EXTRACTED TEXT:
* * * *

The Convention on International Liability for Damage Caused by Space Objects, also known as the Space Liability Convention, is a treaty from 1972 that expands on the liability rules created in the Outer Space Treaty of 1967. In 1978, the crash of the nuclear-powered Soviet satellite Kosmos 954 in Canadian territory led to the only claim filed under the convention.

Status
The Liability Convention was concluded and opened for signature on 29 March 1972. It entered into force on 1 September 1972. As of 1 January 2021, 98 States have ratified the Liability Convention, 19 have signed but not ratified and four international intergovernmental organizations (the European Space Agency, the European Organisation for the Exploitation of Meteorological Satellites, the Intersputnik International Organization of Space Communications, and the European Telecommunications Satellite Organization) have declared their acceptance of the rights and obligations provided for in the Agreement.

Key provisions
States (countries) bear international responsibility for all space objects that are launched within their territory. This means that regardless of who launches the space object, if it was launched from State A's territory, or from State A's facility, or if State A caused the launch to happen, then State A is fully liable for damages that result from that space object.

Joint launches
If two states work together to launch a space object, then both of those states are jointly and severally liable for the damage that object causes. This means that the injured party can sue either of the two states for the full amount of damage.

Claims between states only
Claims under the Liability Convention must be brought by the state against a state. The convention was created to supplement existing and future national laws providing compensation to parties injured by space activities. Whereas under most national legal systems an individual or a corporation may bring a lawsuit against another individual or another corporation, under the Liability Convention claims must be brought on the state level only. This means that if an individual is injured by a space object and wishes to seek compensation under the Liability Convention, the individual must arrange for his or her country to make a claim against the country that launched the space object that caused the damage.

* * * *

PROVIDED DATA:

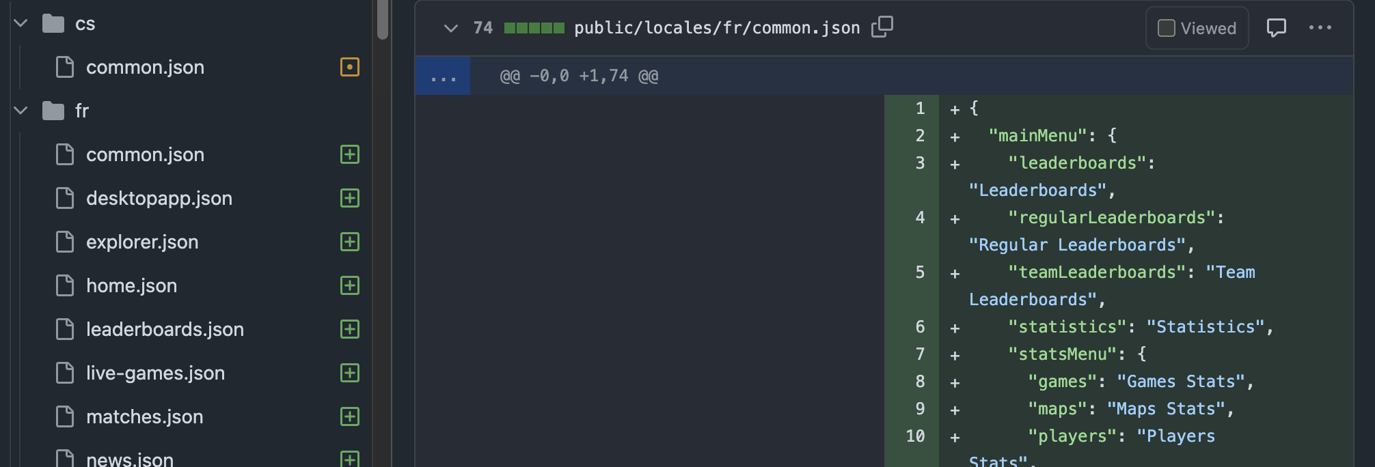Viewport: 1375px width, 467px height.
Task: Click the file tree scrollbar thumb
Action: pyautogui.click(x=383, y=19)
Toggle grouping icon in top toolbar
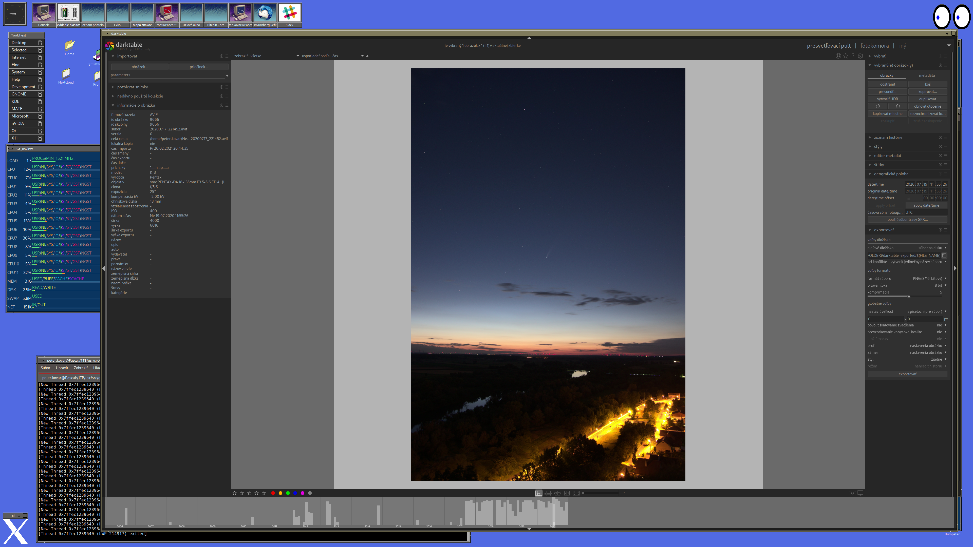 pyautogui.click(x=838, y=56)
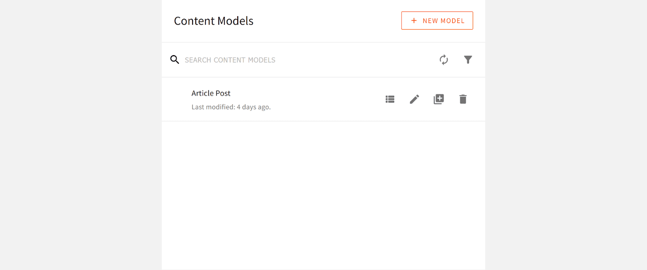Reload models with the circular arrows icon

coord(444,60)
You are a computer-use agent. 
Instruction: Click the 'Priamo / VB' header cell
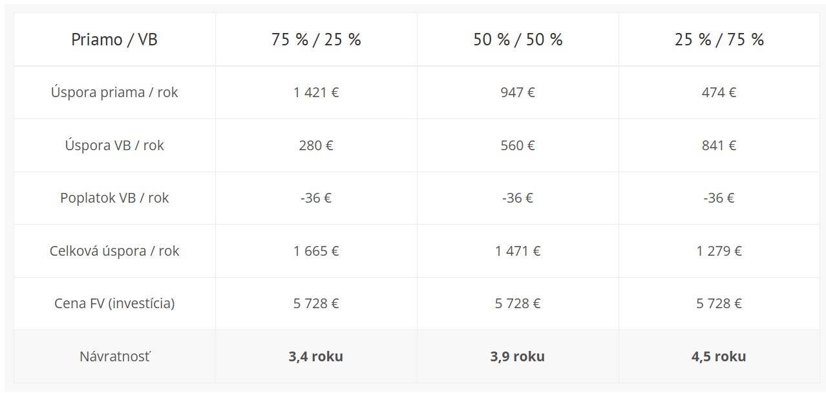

* * * *

GIVEN EXERCISE 1: According to the Space Liability Convention text, why does an individual injured by a space object have to get his or her country to make the claim? Answer in one to three sentences.
GIVEN EXERCISE 2: Continue the text on the Space Liability Convention, starting after its final sentence.
The listing comes from a separate source unrelated to the text on the Space Liability Convention.

FINAL ANSWER 1: Claims under the Liability Convention can only be brought by one state against another state. Individuals and corporations cannot file claims themselves. An injured individual must therefore have his or her country make the claim against the country that launched the space object.

FINAL ANSWER 2:
See also
 USA-193
 Kosmos 954
 Skylab
 Space law
 Outer Space Treaty
 Moon Treaty
 Rescue Agreement
 Space debris

References

External links
United Nations Office for Outer Space Affairs: Convention on International Liability for Damage Caused by Space Objects

Liability treaties
Space treaties
Space law
Treaties concluded in 1972
Treaties entered into force in 1972
Treaties of Algeria
Treaties of Antigua and Barbuda
Treaties of Argentina
Treaties of Australia
Treaties of Austria
Treaties of the Byelorussian Soviet Socialist Republic
Treaties of Belgium
Treaties of Bosnia and Herzegovina
Treaties of Botswana
Treaties of the military dictatorship in Brazil
Treaties of the People's Republic of Bulgaria
Treaties of Canada
Treaties of Chile
Treaties of the People's Republic of China
Treaties of Cuba
Treaties of Cyprus
Treaties of the Czech Republic
Treaties of Czechoslovakia
Treaties of Denmark
Treaties of Ecuador
Treaties of Fiji
Treaties of Finland
Treaties of France
Treaties of Gabon
Treaties of West Germany
Treaties of East Germany
Treaties of the Kingdom of Greece
Treaties of the Hungarian People's Republic
Treaties of India
Treaties of Indonesia
Treaties of Pahlavi Iran
Treaties of Ba'athist Iraq
Treaties of Ireland
Treaties of Israel
Treaties of Italy
Treaties of Japan
Treaties of Kazakhstan
Treaties of Kuwait
Treaties of the Kingdom of Laos
Treaties of Lebanon
Treaties of the Libyan Arab Jamahiriya
Treaties of Mexico
Treaties of the Mongolian People's Republic
Treaties of Montenegro
Treaties of Morocco
Treaties of the Netherlands
Treaties of New Zealand
Treaties of Niger
Treaties of Nigeria
Treaties of Norway
Treaties of Pakistan
Treaties of Papua New Guinea
Treaties of Peru
Treaties of the Polish People's Republic
Treaties of Qatar
Treaties of South Korea
Treaties of the Socialist Republic of Romania
Treaties of the Soviet Union
Treaties of Saint Vincent and the Grenadines
Treaties of Serbia and Montenegro
Treaties of Seychelles
Treaties of Singapore
Treaties of Slovakia
Treaties of Slovenia
Treaties of South Africa
Treaties of Francoist Spain
Treaties of Sri Lanka
Treaties of Sweden
Treaties of Switzerland
Treaties of Syria
Treaties of Tunisia
Treaties of Turkey
Treaties of the Ukrainian Soviet Socialist Republic
Treaties of the United Kingdom
Treaties of the United States
Treaties of Uruguay
Treaties of Yugoslavia
Treaties of Zambia
Treaties of Benin
Treaties of the Dominican Republic
Treaties of Liechtenstein
Treaties of Luxembourg
Treaties of Mali
Treaties of Malta
Treaties of Panama
Treaties of Saudi Arabia
Treaties of Senegal
Treaties of Togo
Treaties of Trinidad and Tobago
Treaties of the United Arab Emirates
Treaties of Venezuela
Treaties of Kenya
Treaties extended to Greenland
Treaties extended to the Faroe Islands
Treaties extended to Aruba
Treaties extended to the Netherlands Antilles
Treaties extended to Saint Christopher-Nevis-Anguilla
Treaties extended to British Antigua and Barbuda
Treaties extended to Bermuda
Treaties extended to the British Virgin Islands
Treaties extended to Brunei (protectorate)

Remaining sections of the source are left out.